Sunday, September 30, 2007

Horror movie warm up

Tomorrow marks the first day of October. It is also the first day of Bridget's horror movie hall of fame. My top 31 picks for best horror movies. The entries range from slasher, supernatural, and even semi comedies. But before we get into my favorites lets start with the top 10 WORST horror films of all time.

10. The Grudge
This movie was just ridiculous. A house where someone was killed in the grip of mighty rage is now the source of much death. The hing that irks me is that you do not even have to live in the house. You just have to be an acquaintance of a friend's relative twice removed that looked at it once and your toast. The baddies seems to have the ability to run amok anywhere they wish. Shouldn't they be stuck in the house or something? The main theme seems to be that if you know anyone in Japan you are going to die from this curse.

9. Dark Water
Another Japanese flick remade to death for the American public. Way too slow and just disappointing all around.

8. Alien 3
Skip it. If you are a fan of the franchise then you might want to watch it once just to know what happens. This is one of the rare franchises that the first one was good and the sequel was even better. They should have stopped at two. We do not need twelve sequels for every good movie. Sometimes you said all you needed to in the original. I digress. Ripley is stuck on an all male penal colony with yet another alien. This time the alien is part dog which is just wrong. Horror movies that use animal slaughter for shock tactics are sad. This particular film has a serious no way out feel to it that makes you wonder "Why don't we just nuke the planet and be done with it?" Well probably because we did that last time and no one likes monotony.

7. Children of the Corn
Corn fields are creepy but small children? Grab a baseball bat and let loose on the little brats. Enough said.

6. Anaconda
Giant man eating snake should equal scary but I was more disturbed by Jon Voight and J.Lo.

5. Jaws 3 & 4
Why did I lump these two together? Because after 1 & 2 the Brody Family should have moved to Ohio. The fact that this traumatized family continues to choose careers that demand they spend copious amounts of time in the ocean is plain dumb.

4. Godzilla (remake)
Did you see it? Yea I knew you would agree.

3. Ticks
Tiny bloodsuckers that are not so tiny anymore. Now the size of an over fed house cat these critters pose serious problems for a group of troubled teens on a camp out. My favorite is the guy who played Carlton on Fresh Prince of Bel-Air's character as the mean gang banger who pumps steroids. Steroids that later cause his tick friend to burst from his body the size of a Buick. Yea this one was destined for late night airings on Starz.

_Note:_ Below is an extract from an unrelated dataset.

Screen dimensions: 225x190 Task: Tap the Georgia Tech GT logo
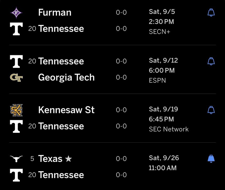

2. Texas Chainsaw Massacre: The Next Generation
Matthew Maconughey (sp?) is the crazy family man and Renee Zellwegger's damsel in distress turned butt kicking survivor make this movie even more pathetic. But hey we all gotta start somewhere.

1. House of 1000 Corpses
I was so excited to see this movie. Rob Zombie as writer and director sounded like a win win to me. I literally got a headache from watching. Not the kind a little Tylenol cures either. Trying to keep up with the logic was more topsy turvy than any roller coaster at six flags.